(Datos de ubicación de palabras y elementos)
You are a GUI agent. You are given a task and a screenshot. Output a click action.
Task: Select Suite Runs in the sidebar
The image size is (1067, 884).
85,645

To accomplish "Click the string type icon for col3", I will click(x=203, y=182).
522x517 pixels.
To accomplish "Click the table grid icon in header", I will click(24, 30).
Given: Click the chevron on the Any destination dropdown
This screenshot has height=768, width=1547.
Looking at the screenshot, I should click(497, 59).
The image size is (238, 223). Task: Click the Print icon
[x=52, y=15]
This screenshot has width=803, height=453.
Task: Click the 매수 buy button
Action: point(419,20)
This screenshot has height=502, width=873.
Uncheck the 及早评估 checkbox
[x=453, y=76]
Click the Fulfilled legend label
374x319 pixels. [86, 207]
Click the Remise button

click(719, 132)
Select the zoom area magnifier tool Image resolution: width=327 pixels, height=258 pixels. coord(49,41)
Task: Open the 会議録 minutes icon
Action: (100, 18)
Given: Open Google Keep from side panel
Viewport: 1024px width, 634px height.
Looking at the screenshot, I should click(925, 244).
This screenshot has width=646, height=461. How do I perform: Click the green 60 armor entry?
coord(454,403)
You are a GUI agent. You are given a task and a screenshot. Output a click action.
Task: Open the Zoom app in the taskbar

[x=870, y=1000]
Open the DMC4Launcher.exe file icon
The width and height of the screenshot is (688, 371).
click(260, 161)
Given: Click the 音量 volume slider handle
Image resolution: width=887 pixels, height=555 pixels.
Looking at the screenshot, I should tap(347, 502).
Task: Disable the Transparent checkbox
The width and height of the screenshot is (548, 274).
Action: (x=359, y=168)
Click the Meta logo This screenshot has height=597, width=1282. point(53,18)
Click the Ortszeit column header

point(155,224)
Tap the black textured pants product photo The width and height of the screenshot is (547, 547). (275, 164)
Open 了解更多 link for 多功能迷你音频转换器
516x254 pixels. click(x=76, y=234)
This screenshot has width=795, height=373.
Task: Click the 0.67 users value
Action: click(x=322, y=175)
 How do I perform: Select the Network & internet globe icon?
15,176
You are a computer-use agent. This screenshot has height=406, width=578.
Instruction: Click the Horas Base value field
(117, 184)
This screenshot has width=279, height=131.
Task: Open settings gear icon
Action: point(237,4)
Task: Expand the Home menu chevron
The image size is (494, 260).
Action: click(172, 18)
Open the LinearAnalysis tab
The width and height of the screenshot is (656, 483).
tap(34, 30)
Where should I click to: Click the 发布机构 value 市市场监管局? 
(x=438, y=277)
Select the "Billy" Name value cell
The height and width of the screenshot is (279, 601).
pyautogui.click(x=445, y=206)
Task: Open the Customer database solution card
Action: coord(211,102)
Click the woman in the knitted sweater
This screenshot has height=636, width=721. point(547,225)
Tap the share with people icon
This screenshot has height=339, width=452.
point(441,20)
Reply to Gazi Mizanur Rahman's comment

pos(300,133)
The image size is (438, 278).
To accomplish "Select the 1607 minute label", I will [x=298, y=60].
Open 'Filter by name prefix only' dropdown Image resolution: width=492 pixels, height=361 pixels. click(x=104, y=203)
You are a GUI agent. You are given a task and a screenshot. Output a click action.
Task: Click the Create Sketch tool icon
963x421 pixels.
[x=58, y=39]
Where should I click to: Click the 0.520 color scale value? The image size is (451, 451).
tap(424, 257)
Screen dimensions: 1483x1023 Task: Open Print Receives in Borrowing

> _Enunciado_:
Suma 95 a cada coordenada de las respuestas en la parte del listado que empieza con la línea que contiene "Task: Disable the Transparent checkbox" y termina con la que contiene "point(155,224)", ambas incluidas. Reescribe solo esas líneas completas, también las instrucciones, y deja igual todo lo demás.

> _Solución detallada_:
Task: Disable the Transparent checkbox
The width and height of the screenshot is (548, 274).
Action: (x=454, y=263)
Click the Meta logo This screenshot has height=597, width=1282. point(148,113)
Click the Ortszeit column header

point(250,319)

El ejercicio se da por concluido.